Par un mémoire enregistré le 17 octobre 2025, Mme A... se désiste de ses conclusions présentées en application de l’article L. 521-1 du code de justice administrative et maintient ses conclusions relatives aux frais de l’instance.

Vu :
- les autres pièces du dossier ;
- la requête n°2519265 par laquelle Mme A... demande l’annulation de la décision attaquée.

Vu :
- le code de l’entrée et du séjour des étrangers et du droit d’asile ;
- le code de justice administrative.

Mme Giraudon a été désignée par le président du tribunal pour statuer sur les demandes de référé.

Les parties ont été régulièrement convoquées à une audience publique.


Au cours de l’audience publique du 17 octobre 2025, tenue en présence de Mme Maurice, greffière, Mme Giraudon a donné lecture de son rapport et entendu les observations de Mme A....

La clôture de l’instruction a été prononcée à l’issue de l’audience.



Considérant ce qui suit :

Sur les conclusions présentées au titre de l'article L. 521-1 du code de justice administrative :

1. Aux termes de l'article L. 521-1 du code de justice administrative : « Quand une décision administrative, même de rejet, fait l'objet d'une requête en annulation ou en réformation, le juge des référés, saisi d'une demande en ce sens, peut ordonner la suspension de l'exécution de cette décision, ou de certains de ses effets, lorsque l'urgence le justifie et qu'il est fait état d'un moyen propre à créer, en l'état de l'instruction, un doute sérieux quant à la légalité de la décision (...) ».

2. Par un mémoire enregistré le 17 octobre 2025, Mme A... déclare se désister de ses conclusions à fin de suspension et d’injonction de sa requête. Ce désistement étant pur et simple, il y a lieu d’en donner acte.
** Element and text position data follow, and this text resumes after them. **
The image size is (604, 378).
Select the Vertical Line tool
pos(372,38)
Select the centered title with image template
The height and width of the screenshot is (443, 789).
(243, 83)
Sur les conclusions relatives aux frais de l’instance :

3. Dans les circonstances de l’espèce, il y a lieu de mettre à la charge de l’État une somme de 1 000 euros en application des dispositions de l’article L. 761-1 du code de justice administrative.


O R D O N N E


Article 1er : Il est donné acte du désistement des conclusions à fin de suspension et d’injonction de la requête de Mme A....


Article 2 : L’État versera à Mme A... une somme de 1 000 (mille) euros en application des dispositions de l'article L. 761-1 du code de justice administrative.

Article 3 : La présente ordonnance sera notifiée à Mme B... A... et au ministre de l’intérieur.

Copie en sera adressée au préfet de police.


Fait à Paris, le 20 octobre 2025


La juge des référés,





M.-C. GIRAUDON



La République mande et ordonne au ministre de l’intérieur en ce qui le concerne ou à tous commissaires de justice à ce requis en ce qui concerne les voies de droit commun contre les parties privées, de pourvoir à l'exécution de la présente décision.